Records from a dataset

=-=-=

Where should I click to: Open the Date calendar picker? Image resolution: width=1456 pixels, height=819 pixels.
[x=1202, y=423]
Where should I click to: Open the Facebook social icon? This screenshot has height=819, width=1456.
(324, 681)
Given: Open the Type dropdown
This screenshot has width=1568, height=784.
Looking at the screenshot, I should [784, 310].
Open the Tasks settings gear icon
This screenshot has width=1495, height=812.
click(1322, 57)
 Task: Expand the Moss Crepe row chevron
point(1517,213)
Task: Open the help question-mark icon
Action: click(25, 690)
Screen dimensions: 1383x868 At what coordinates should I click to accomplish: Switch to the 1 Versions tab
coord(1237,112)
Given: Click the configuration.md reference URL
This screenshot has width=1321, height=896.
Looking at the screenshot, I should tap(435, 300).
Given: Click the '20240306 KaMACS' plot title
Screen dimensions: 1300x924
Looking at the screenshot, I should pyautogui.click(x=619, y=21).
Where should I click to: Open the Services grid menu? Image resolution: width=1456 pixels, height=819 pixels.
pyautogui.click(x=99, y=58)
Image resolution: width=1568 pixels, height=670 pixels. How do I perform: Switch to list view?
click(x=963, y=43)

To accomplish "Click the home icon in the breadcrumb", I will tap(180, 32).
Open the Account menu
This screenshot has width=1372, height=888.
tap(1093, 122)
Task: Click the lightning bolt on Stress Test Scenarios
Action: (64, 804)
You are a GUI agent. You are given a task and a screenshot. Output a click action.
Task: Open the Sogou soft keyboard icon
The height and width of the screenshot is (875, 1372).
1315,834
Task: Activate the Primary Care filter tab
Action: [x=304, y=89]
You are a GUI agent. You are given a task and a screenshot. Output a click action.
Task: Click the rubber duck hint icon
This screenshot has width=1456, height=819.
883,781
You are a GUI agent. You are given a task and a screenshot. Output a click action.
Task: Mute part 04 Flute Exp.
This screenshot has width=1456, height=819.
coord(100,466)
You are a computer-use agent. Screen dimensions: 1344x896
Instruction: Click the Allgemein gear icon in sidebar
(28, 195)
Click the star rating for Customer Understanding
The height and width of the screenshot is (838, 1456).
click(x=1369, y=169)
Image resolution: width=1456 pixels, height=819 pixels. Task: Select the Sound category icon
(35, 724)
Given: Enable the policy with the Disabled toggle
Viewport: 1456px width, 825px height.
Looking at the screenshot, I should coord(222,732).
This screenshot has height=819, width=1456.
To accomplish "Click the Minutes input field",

=-=-=

◆ Exercise requirements ◆
Copy out, word for word, the part of the entries above that begins at the line with "This screenshot has width=1372, height=888." and ends at the line with "Task: Open the Sogou soft keyboard icon", including both.

◆ Written solution ◆
This screenshot has width=1372, height=888.
tap(1093, 122)
Task: Click the lightning bolt on Stress Test Scenarios
Action: (64, 804)
You are a GUI agent. You are given a task and a screenshot. Output a click action.
Task: Open the Sogou soft keyboard icon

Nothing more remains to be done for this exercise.